Le Château d'Aigle accueille jusqu'au 23 avril trois expositions consacrées aux étiquettes de vin. "La BD fait son vin" permet de découvrir le lien entre une vingtaine de créateurs de bandes dessinées et le fruit de la vigne.

Zep, Cosey, Derib, Bertschy, Juillard, Bilal ou encore Hugo Pratt ont tous créé des étiquettes pour des festivals de BD, pour des librairies spécialisées, pour des galeries d’art ou pour des amis. Parfois en reprenant une case d'un de leurs albums, parfois en dessinant l'un de leurs personnages dans une nouvelle situation.

Certains ont privilégié une création entièrement nouvelle, une manière de dévoiler une autre facette de leur talent, explique lundi le musée dans un communiqué. Bertschy a ainsi dessiné l'affiche du festival, cette fois-ci sans Nelson, son célèbre diablotin.

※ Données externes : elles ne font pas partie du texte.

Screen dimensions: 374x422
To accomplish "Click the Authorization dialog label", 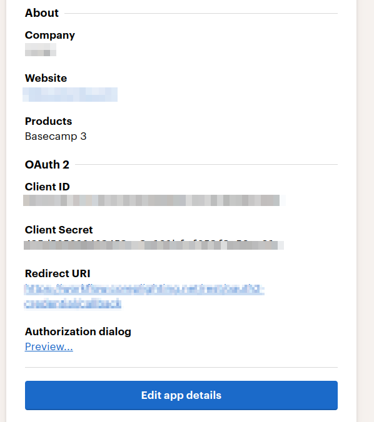I will [x=78, y=331].
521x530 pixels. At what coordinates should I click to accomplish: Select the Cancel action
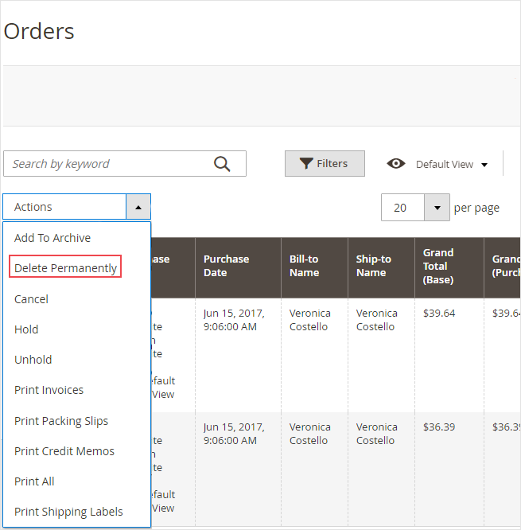(x=32, y=299)
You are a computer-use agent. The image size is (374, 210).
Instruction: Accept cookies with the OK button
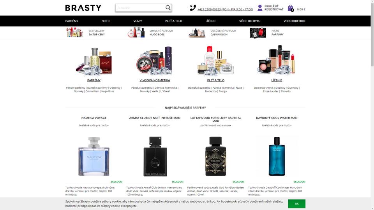(x=296, y=203)
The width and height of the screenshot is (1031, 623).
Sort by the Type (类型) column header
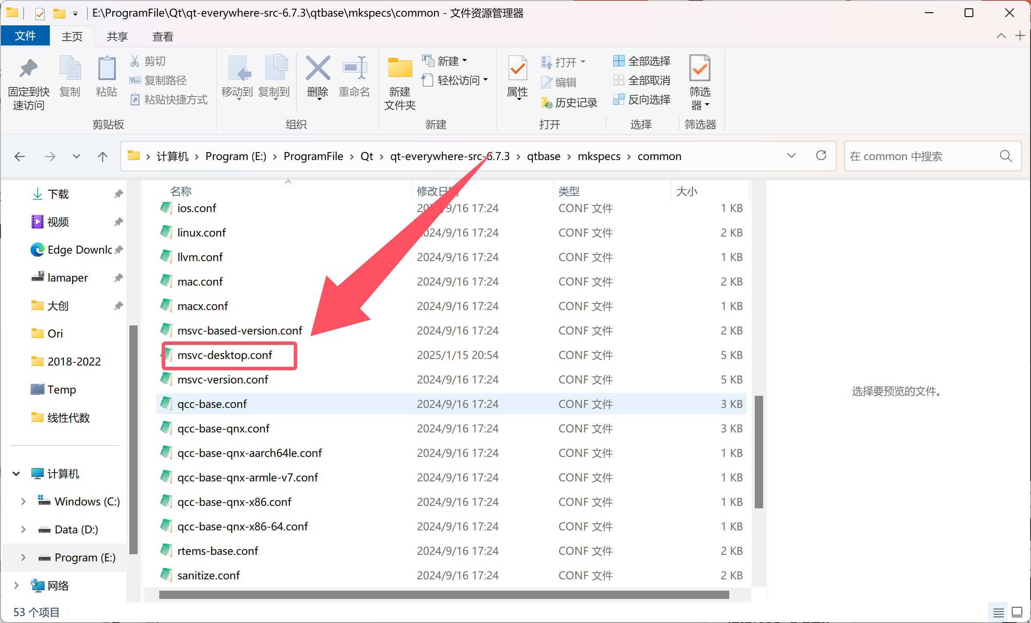(569, 191)
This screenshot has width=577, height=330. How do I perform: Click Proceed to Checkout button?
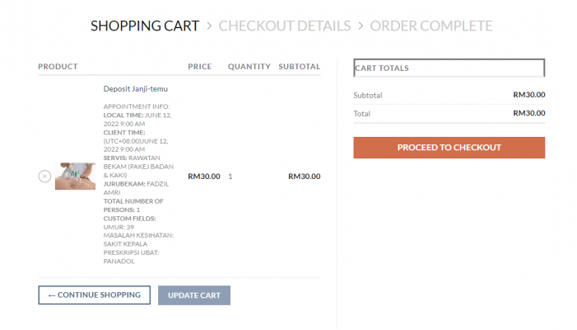pos(449,148)
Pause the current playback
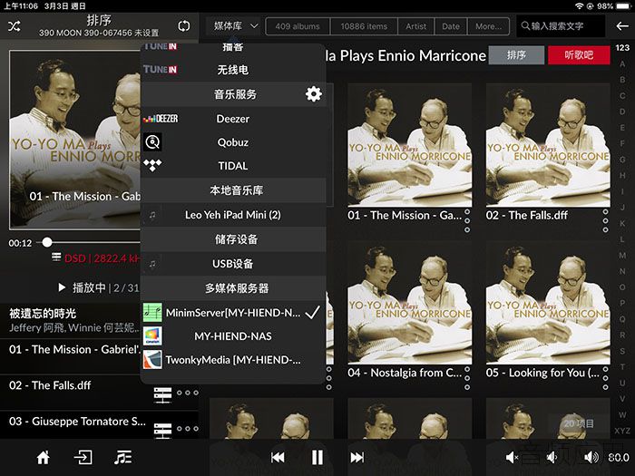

La deuxième exposition a pour titre "Je déguste et je décolle, 40 ans de Réserve de la Confrérie de l'étiquette". Cette association de collectionneurs d'étiquettes demande chaque année à un dessinateur de presse d'illustrer la cuvée réservée à ses membres. Barrigue, Burki, Chapatte et dix-sept autres illustrateurs ont joué le jeu.

Enfin, année du passage du Tour de France à Aigle oblige, le vélo est mis à l'honneur. La troisième exposition s'intéresse au cyclisme au travers des étiquettes de vin.